● **Set problem**:
Rewrite each line of the listing below with "Post-Graduate" changed to "Postgraduate" and everything else kept the same. Leave out the pictures.
+++ Material to process +++
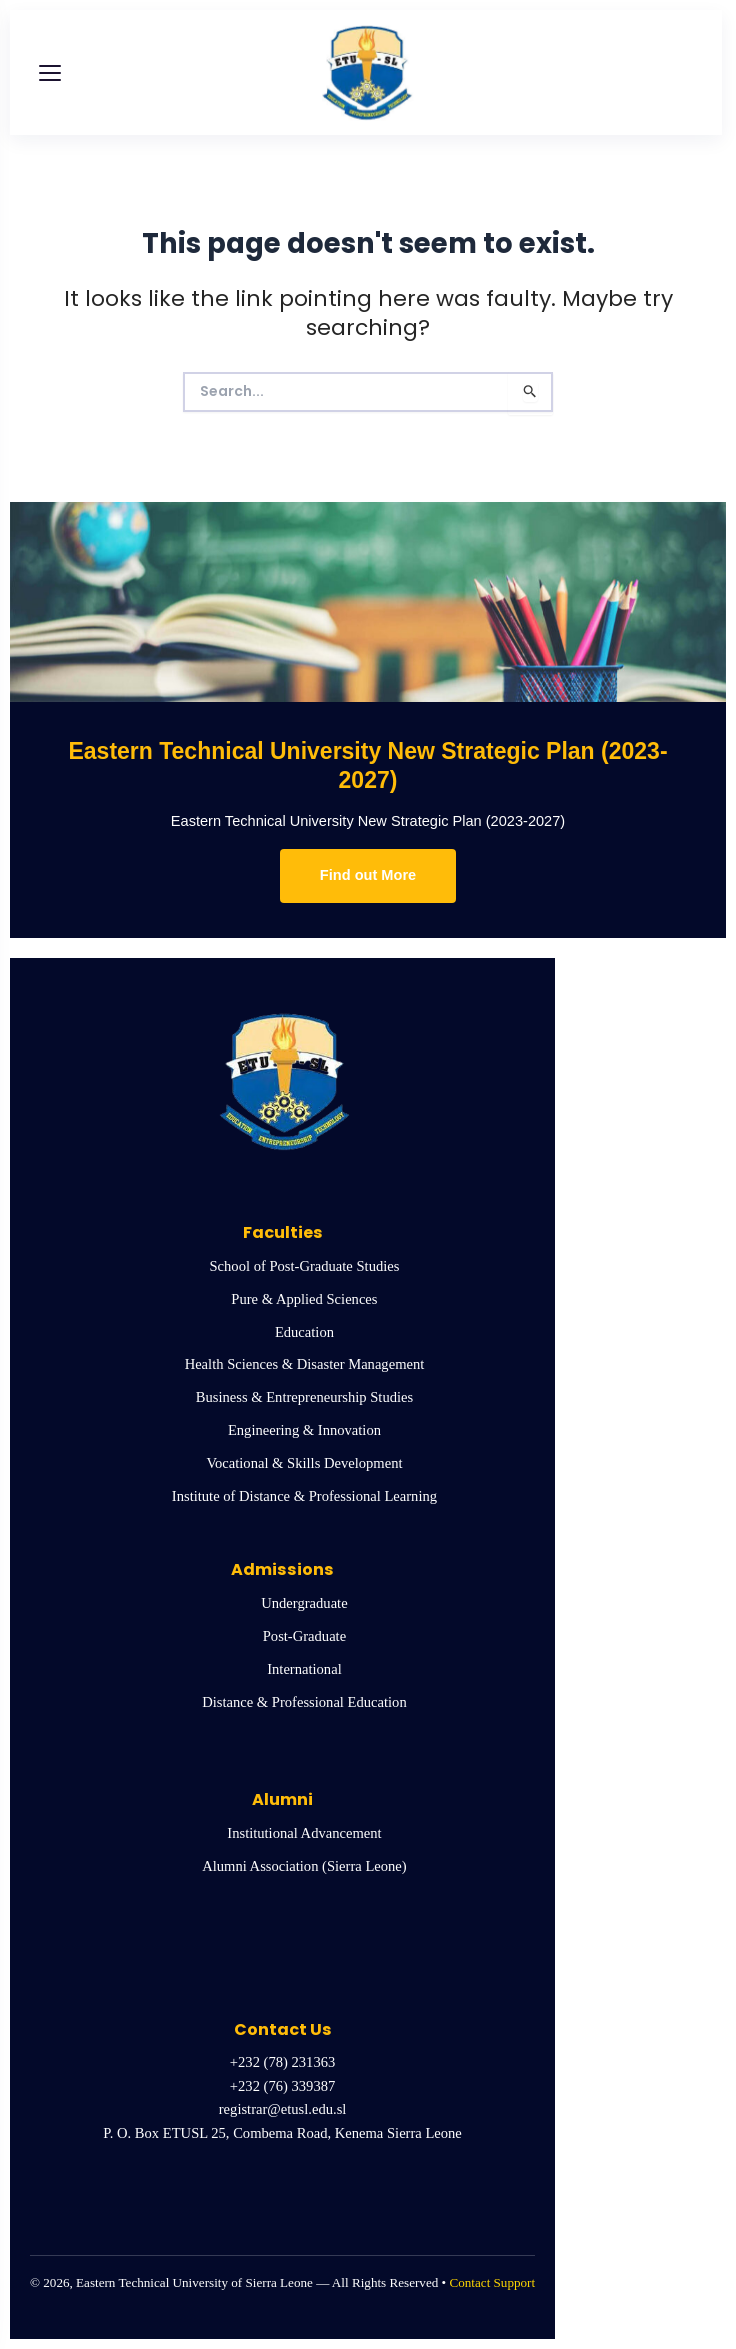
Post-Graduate (304, 1636)
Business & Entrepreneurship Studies (304, 1397)
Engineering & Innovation (304, 1430)
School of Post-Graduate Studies (305, 1266)
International (304, 1669)
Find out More (368, 875)
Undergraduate (304, 1603)
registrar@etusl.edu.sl (283, 2109)
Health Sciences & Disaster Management (305, 1364)
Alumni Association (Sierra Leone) (304, 1866)
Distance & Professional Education (304, 1702)
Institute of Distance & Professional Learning (304, 1496)
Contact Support (492, 2282)
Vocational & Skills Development (304, 1463)
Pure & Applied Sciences (304, 1299)
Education (304, 1332)
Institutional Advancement (304, 1833)
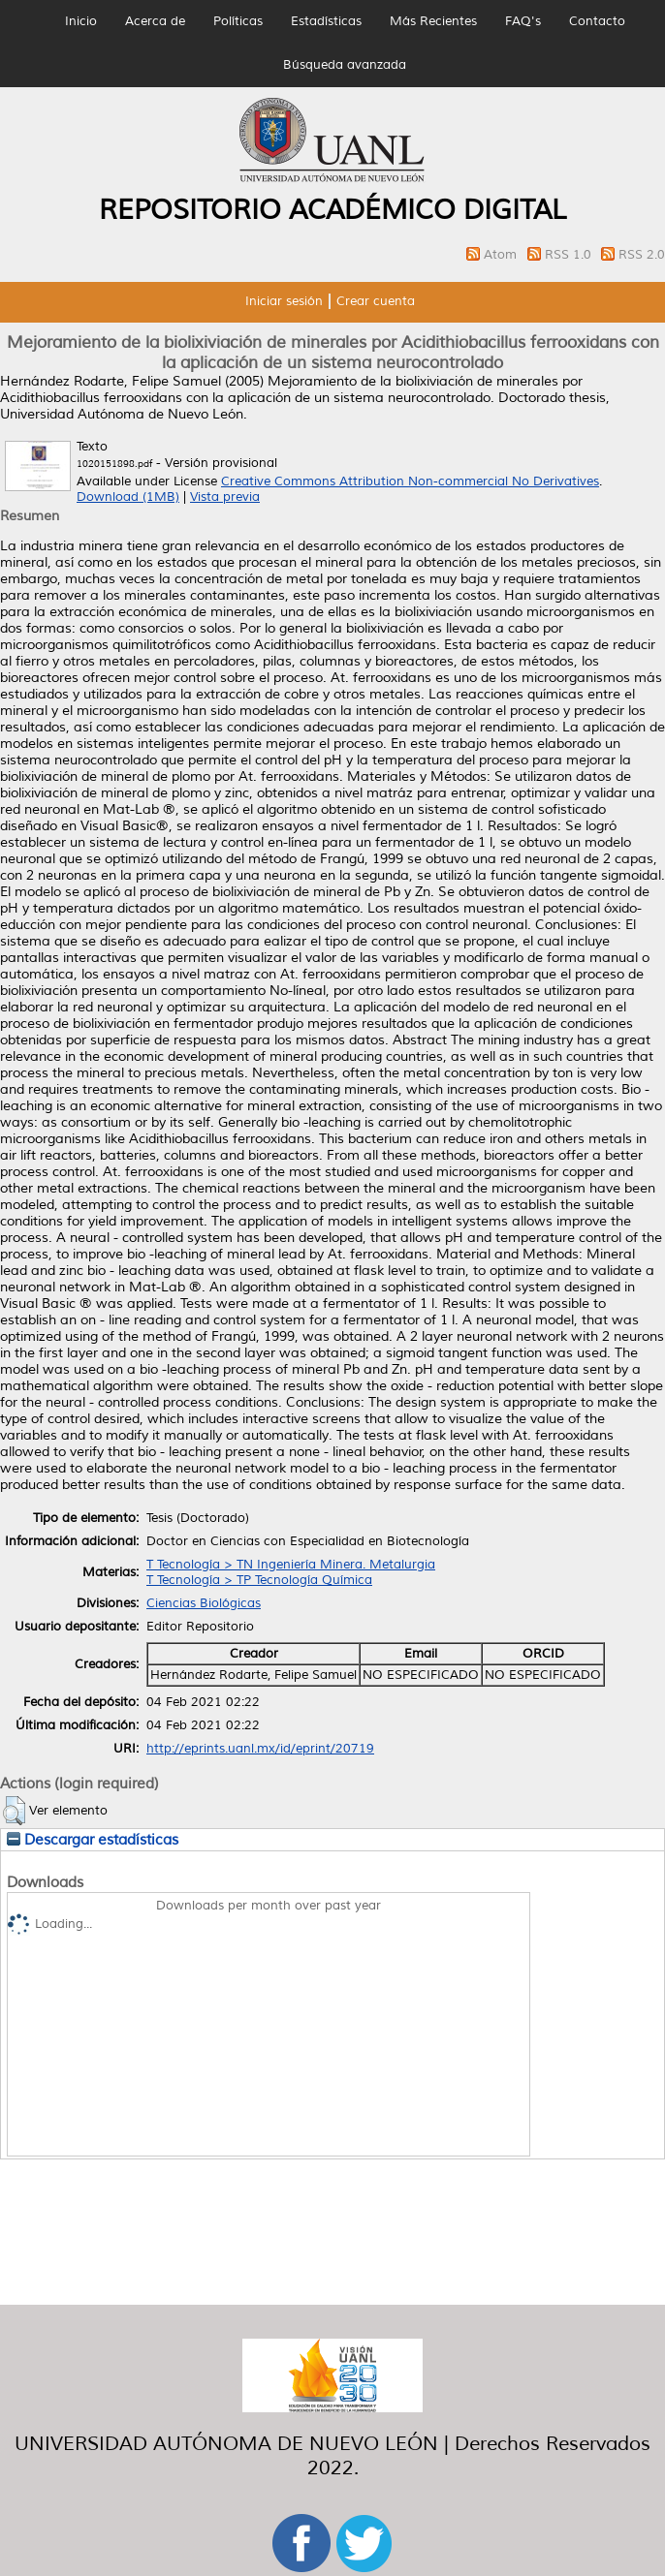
+++
● **Exercise answer**:
Postgraduate (304, 1636)
Business & Entrepreneurship Studies (304, 1397)
Engineering & Innovation (304, 1430)
School of Postgraduate Studies (305, 1266)
International (304, 1669)
Find out More (368, 875)
Undergraduate (304, 1603)
registrar@etusl.edu.sl (283, 2109)
Health Sciences & Disaster Management (305, 1364)
Alumni Association (Sierra Leone) (304, 1866)
Distance & Professional Education (304, 1702)
Institute of Distance & Professional Learning (304, 1496)
Contact Support (492, 2282)
Vocational & Skills Development (304, 1463)
Pure & Applied Sciences (304, 1299)
Education (304, 1332)
Institutional Advancement (304, 1833)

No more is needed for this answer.